---------- Supplied text ----------
This notebook contains various examples of how to read tabulated data in Python.

Date Created: Fall 2016 
Last Modified: Oct 16 2017 
Humans Responsible: The Prickly Pythons

In [None]:
%matplotlib inline

## Read data files in different formats (and save them) in python

### Starting with Ascii files!

In [None]:
# In test_data/ there is a text file called spectrum2.dat with 
# data that we want to import into python. 
# (spectrum2.dat is a model stellar spectrum from starburst99 for 
# a group of stars with 0.7 x solar metallicity, 
# 1e4 solar masses population, Kroupa IMF and a starburst 1e6 years ago)

### Reading data into numpy array

In [None]:
import numpy as np
# http://docs.scipy.org/doc/numpy/reference/generated/numpy.loadtxt.html
spec_nparray    =   np.loadtxt('test_data/spectrum.dat',skiprows=6)
print(type(spec_nparray))

In [None]:
# Shape of this numpy array will be determined by number of columns and rows in your data:
print(spec_nparray.shape)
----------
Resume the notebook on reading tabulated data in Python, starting right after its last line. The items after this are not needed.
---------- Supplied material ----------
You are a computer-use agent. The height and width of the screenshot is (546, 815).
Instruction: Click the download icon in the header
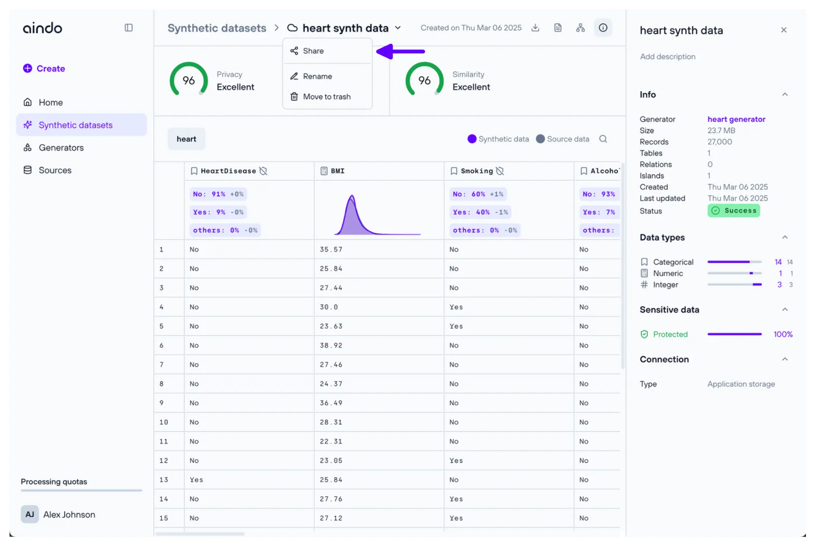[x=535, y=28]

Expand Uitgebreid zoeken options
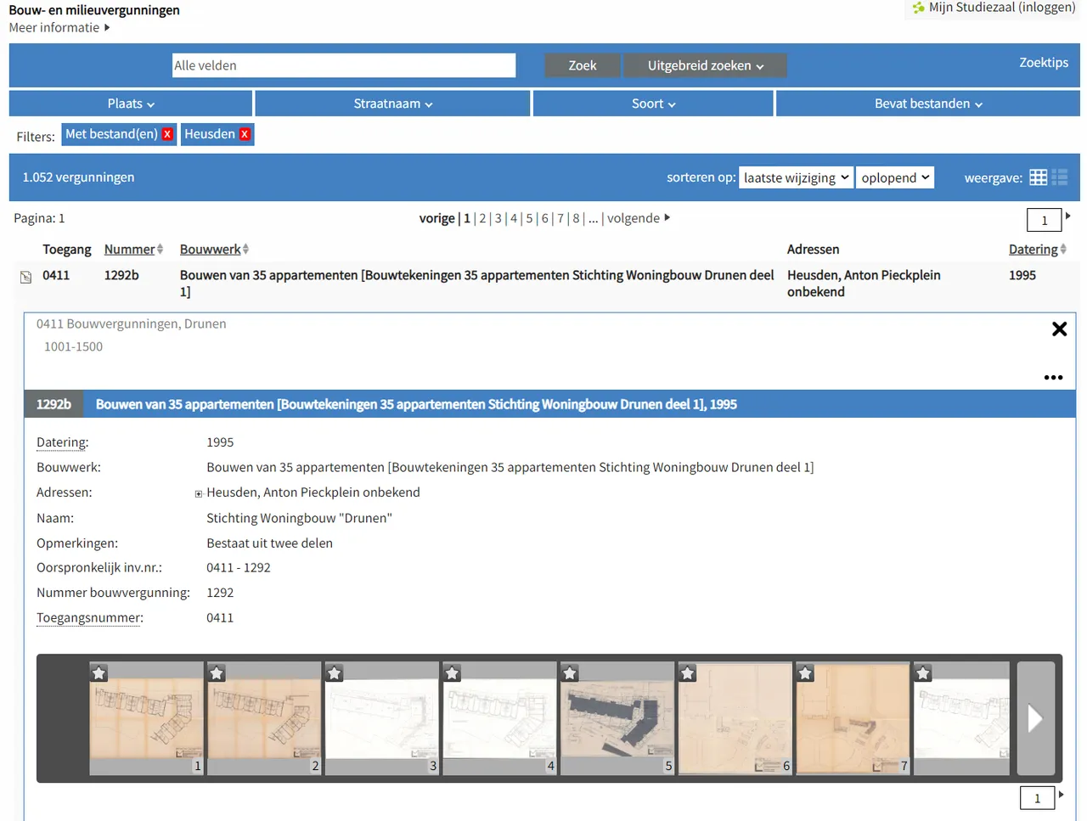705,65
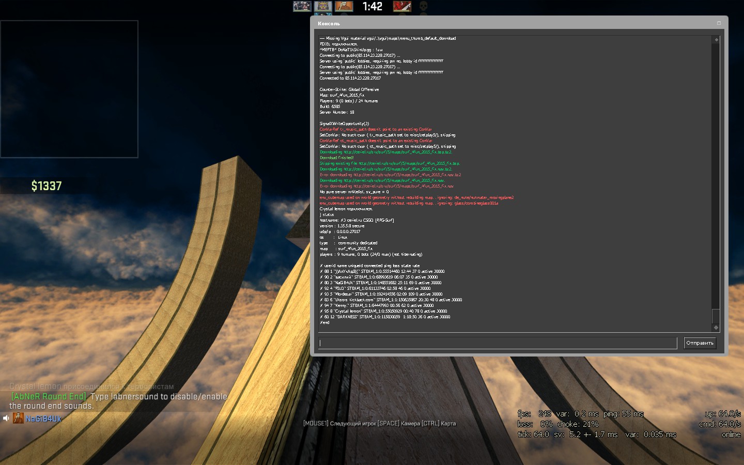Viewport: 744px width, 465px height.
Task: Click the $1337 money display
Action: click(x=47, y=186)

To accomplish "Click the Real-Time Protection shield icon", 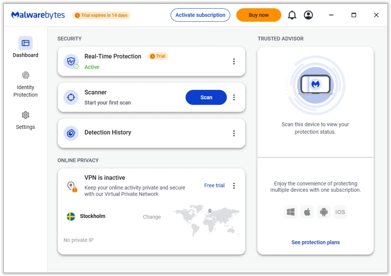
----------
-- Expected output --
In [None]:
# And if you want to extract e.g. wavelength, you need to remember the column index, in this case 0:
wavelength_A = spec_nparray[:,1]
print(wavelength_A)

In [None]:
# By default, numbers are loaded with float 64bit precision: 
wavelength_A.dtype

In [None]:
# The genfromtxt function from numpy is a bit more flexible
# http://docs.scipy.org/doc/numpy/reference/generated/numpy.genfromtxt.html

In [None]:
spec_nparray2    =   np.genfromtxt('test_data/spectrum.dat',skip_header=6,\
                    names=['t_yr','wavelength_A','L_tot','L_stellar','L_nebular'])
print(type(spec_nparray2))
print(spec_nparray[0,1])
print(spec_nparray2['wavelength_A'][0])

In [None]:
# Try to change one of the wavelengths into something that is not a number (like %%%) and you will see that genfromtxt 
# can handle this with the keywords missing_values='%%%',filling_values=-1:
spec_nparray2    =   np.genfromtxt('test_data/spectrum_nan.dat',skip_header=6,\
                    names=['t_yr','wavelength_A','L_tot','L_stellar','L_nebular'],\
                    missing_values='%%%',filling_values=-1)
print(spec_nparray2['wavelength_A'][0])

In [None]:
# But loadtxt will crash:
spec_nparray    =   np.loadtxt('test_data/spectrum_nan.dat',skiprows=6)
print(type(spec_nparray2))

### Read data into pandas dataframe

In [None]:
# Typically, a smarter way (if you are essentially loadin a matrix)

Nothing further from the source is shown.